Miranchuk: $5.09M. Five goals, two assists. Tied for second in MLS with 16 chances created since April 18. He is the captain, the most consistent attacker, and the only DP performing near his salary. But "near" is doing work in that sentence. Five goals and two assists for $5 million is competent, not transformative. And one player producing does not rescue a trio.
Latte Lath: $3.74M. Two goals, two assists. His consolation goal in the 4-1 Open Cup loss to Orlando — the 84th minute, everything already decided — is the image that stays. A good finish that arrived sixty minutes after it could have mattered. His Middlesbrough form justified the transfer fee. His 2026 form does not.
Combined DP goal contributions: 12. Third fewest among DP trios in MLS.

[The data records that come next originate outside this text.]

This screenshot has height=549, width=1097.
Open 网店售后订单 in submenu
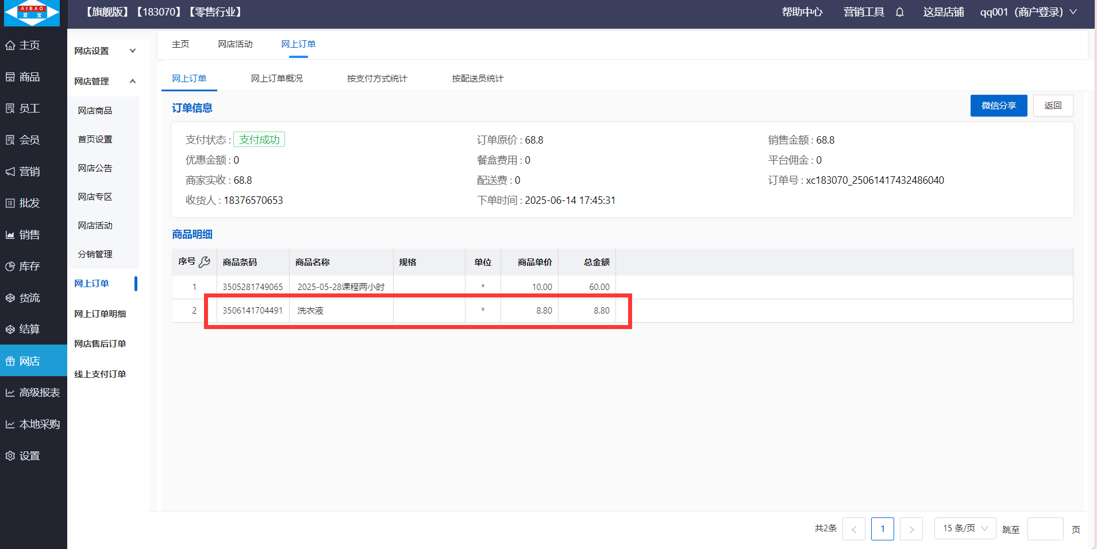(100, 344)
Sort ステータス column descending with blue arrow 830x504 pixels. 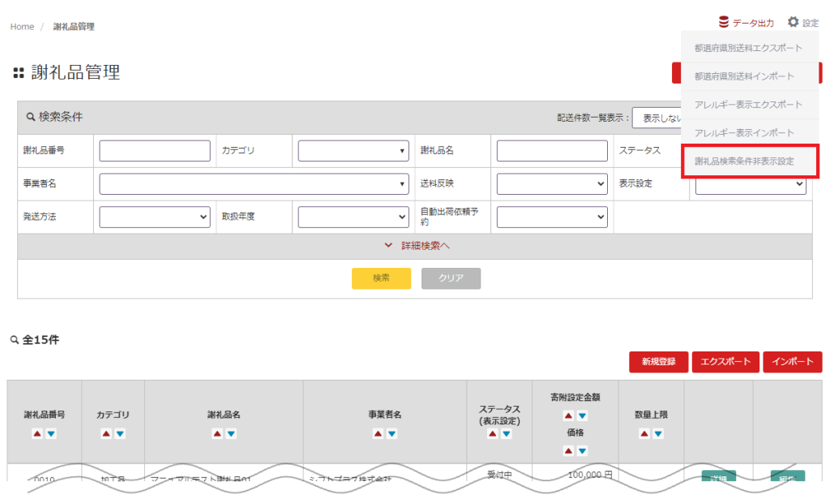click(x=507, y=434)
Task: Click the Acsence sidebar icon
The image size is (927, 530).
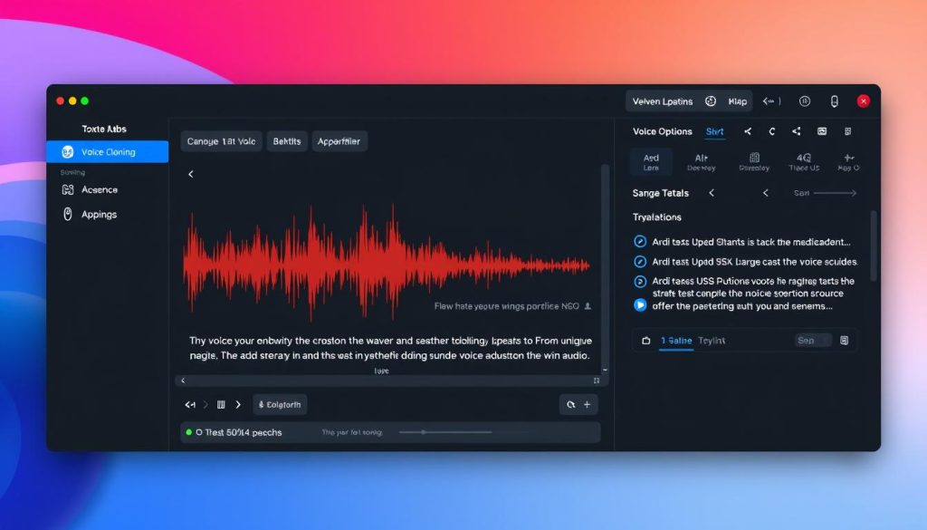Action: 67,190
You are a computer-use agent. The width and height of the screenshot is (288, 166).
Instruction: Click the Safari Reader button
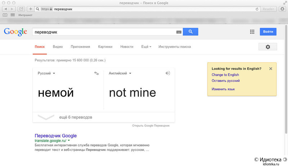[268, 9]
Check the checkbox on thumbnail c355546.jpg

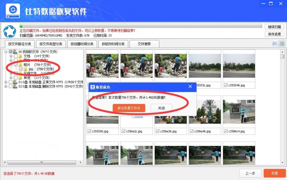[x=226, y=85]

Twelve goal contributions. $16.69 million.
El Vacío
San Jose Earthquakes spend $546,000 per point. They are the most efficient team in MLS — roughly five times more efficient than Atlanta United. San Jose is not a model to aspire to. They are a cautionary comparison that should never include a club spending near the top of the league.
But it does. Because the spending is not the problem. The return is.
I wrote about the ghost at his own table in April — the idea that Martino was coaching a memory of the 2018 team with a roster that could not execute it. The spending data gives that argument a ledger. The front office invested $16.7M in three designated players to make the Martino restoration work. The Martino restoration produced 28th place and a quarterfinal exit where the club conceded four goals before halftime.
I wrote about twenty-three shots and nothing. The DP production crisis is that match in miniature — volume without conversion, investment without return.
Dex called the cup exit a funeral. He was not wrong. But funerals at least have closure. This is the invoice that arrives after.
The 4-1 Open Cup loss at Orlando on May 19 was the match the money was supposed to prepare them for. Martino deployed a back-five for the first time in 2026. It produced four first-half goals conceded. Jayden Hibbert started in goal, and his 24th-minute turnover led directly to the third. Seven lineup changes from Saturday's league match. The season's last meaningful match treated like a midweek rotation exercise.
La Sombra
Here is the cruelest part.
Mercedes-Benz Stadium — the fortress this club built its identity inside — hosts eight FIFA World Cup matches starting June 15. The world's biggest tournament, played on the pitch where the 17s built something that mattered. The training ground serves as Uzbekistan's base camp.
Atlanta United's next match is May 24 at Columbus. Then the World Cup break. When they return, it is six consecutive road matches — Nashville, Charlotte, New England, Philadelphia — stretching through mid-August. The first home match back: August 15 against the Red Bulls.
The stadium that was built as a monument to Atlanta's sporting ambition becomes someone else's stage. And the club that calls it home sits 28th in its own league, with $16.7M in designated player salary and no silverware path remaining.
I have defended this project. I called for patience. I positioned the cup as the test that would validate the process. The test returned a 4-nil halftime scoreline and five yellow cards from frustration.
The numbers are in. La cuenta is settled. $2.79 million per point earned, and the points stopped arriving weeks ago.
Columbus on Saturday. Then silence. Then six matches in stadiums that are not ours, for a season that has already told us what it is.
The 17s deserve a receipt that looks different than this one.
The Tilt
$16.7M on three DPs, 12 goal contributions, 28th in the Shield. The receipts are in.